─── Given data ───

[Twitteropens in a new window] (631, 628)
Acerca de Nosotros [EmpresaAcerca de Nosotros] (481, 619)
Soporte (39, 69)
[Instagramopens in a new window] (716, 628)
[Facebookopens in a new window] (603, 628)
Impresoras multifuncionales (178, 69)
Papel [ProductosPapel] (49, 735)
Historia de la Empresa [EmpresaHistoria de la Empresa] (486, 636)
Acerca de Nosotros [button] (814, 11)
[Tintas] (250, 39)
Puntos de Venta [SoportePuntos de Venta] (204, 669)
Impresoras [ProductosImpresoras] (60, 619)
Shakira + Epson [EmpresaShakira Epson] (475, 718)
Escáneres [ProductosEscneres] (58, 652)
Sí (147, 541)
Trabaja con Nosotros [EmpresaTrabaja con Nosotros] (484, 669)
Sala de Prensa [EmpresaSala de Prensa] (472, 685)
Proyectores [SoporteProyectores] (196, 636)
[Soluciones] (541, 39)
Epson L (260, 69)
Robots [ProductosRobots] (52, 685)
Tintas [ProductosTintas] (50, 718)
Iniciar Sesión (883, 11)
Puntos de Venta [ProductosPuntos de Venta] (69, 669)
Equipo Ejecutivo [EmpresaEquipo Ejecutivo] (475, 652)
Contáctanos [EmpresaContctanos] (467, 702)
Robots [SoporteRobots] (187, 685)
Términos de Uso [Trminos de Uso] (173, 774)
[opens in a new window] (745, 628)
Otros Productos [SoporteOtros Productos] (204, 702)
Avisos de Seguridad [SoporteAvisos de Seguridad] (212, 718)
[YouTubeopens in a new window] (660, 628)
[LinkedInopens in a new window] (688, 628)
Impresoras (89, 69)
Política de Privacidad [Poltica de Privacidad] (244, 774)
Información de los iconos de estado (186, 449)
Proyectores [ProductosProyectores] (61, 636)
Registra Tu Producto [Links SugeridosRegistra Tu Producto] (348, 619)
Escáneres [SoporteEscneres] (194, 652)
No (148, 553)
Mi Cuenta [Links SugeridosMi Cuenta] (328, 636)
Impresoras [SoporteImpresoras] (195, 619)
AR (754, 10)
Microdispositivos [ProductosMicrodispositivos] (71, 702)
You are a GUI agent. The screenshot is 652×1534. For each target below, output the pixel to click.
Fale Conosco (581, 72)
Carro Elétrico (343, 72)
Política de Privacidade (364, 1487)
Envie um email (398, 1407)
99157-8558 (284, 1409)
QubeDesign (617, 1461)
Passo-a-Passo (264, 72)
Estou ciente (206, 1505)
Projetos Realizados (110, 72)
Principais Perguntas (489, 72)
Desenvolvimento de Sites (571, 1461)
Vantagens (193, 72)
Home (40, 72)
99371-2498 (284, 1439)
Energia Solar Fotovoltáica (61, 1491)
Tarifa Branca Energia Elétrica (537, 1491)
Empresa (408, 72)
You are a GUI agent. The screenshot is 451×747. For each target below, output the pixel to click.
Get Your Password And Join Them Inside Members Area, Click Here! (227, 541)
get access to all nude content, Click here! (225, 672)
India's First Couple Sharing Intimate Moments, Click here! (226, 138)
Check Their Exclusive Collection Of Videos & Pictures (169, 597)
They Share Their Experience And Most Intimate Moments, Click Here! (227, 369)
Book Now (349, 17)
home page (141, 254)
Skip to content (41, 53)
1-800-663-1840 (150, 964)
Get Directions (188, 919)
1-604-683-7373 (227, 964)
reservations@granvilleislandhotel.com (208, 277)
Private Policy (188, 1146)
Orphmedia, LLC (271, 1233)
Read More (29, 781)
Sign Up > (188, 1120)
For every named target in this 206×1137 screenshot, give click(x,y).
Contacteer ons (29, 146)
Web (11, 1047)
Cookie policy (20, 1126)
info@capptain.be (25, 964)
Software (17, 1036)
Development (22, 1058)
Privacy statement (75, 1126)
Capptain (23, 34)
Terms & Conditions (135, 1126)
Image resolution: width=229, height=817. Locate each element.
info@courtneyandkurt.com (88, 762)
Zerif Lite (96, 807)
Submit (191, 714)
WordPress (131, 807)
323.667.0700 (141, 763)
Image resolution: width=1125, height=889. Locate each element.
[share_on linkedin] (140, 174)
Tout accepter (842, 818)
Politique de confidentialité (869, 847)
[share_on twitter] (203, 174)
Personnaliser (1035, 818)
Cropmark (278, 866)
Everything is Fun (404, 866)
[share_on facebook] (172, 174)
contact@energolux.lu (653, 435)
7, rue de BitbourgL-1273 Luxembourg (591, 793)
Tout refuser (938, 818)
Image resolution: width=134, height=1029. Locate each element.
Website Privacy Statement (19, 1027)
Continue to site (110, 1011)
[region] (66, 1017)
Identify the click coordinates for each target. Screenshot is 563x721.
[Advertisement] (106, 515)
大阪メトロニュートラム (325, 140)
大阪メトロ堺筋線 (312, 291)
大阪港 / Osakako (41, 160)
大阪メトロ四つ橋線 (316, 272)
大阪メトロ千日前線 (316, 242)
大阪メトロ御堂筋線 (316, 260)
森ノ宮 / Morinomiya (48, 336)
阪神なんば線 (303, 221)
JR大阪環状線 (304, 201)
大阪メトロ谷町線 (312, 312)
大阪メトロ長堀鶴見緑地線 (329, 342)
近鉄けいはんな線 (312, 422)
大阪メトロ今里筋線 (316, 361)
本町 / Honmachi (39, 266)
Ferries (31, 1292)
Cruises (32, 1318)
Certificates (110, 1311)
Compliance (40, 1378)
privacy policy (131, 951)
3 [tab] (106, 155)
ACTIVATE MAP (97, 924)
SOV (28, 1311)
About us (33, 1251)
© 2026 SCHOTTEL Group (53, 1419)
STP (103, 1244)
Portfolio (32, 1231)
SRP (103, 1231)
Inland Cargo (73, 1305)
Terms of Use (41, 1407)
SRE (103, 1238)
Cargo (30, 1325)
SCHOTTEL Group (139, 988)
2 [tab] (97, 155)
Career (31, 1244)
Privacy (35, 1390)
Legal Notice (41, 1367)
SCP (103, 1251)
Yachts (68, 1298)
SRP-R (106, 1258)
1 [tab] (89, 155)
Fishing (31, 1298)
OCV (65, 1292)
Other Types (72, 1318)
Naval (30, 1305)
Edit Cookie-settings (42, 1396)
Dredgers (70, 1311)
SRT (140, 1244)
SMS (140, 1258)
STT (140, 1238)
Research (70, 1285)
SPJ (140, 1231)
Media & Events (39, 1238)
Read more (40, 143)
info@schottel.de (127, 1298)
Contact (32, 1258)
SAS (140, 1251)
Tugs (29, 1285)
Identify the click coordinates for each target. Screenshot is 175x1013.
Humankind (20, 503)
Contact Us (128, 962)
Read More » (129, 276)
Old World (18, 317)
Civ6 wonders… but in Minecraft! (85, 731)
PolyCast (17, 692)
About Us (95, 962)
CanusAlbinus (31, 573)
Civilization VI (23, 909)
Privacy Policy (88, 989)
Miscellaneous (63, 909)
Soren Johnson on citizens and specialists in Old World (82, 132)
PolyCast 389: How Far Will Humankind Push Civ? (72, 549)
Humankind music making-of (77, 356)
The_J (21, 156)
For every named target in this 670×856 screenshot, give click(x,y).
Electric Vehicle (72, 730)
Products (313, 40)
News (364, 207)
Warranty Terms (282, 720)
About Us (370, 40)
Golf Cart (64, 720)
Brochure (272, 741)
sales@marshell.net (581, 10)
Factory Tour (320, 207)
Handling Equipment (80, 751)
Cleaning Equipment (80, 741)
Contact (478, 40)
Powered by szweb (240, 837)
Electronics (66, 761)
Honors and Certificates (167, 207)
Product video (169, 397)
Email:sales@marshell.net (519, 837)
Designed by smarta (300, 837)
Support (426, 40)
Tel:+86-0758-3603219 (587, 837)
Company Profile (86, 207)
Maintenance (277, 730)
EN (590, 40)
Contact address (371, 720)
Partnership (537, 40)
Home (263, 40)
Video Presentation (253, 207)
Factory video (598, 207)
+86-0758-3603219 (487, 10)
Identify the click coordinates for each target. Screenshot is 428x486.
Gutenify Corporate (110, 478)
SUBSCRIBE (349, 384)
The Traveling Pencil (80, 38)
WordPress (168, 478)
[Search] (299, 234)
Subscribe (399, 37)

───

* **What is expected**: Starting at the first line of the records and ending at the line containing "Impresoras multifuncionales (178, 69)", rewrite those lines with "Soporte" swapped for "Asistencia" and everything else left the same.

* **Answer to the task**:
[Twitteropens in a new window] (631, 628)
Acerca de Nosotros [EmpresaAcerca de Nosotros] (481, 619)
Asistencia (39, 69)
[Instagramopens in a new window] (716, 628)
[Facebookopens in a new window] (603, 628)
Impresoras multifuncionales (178, 69)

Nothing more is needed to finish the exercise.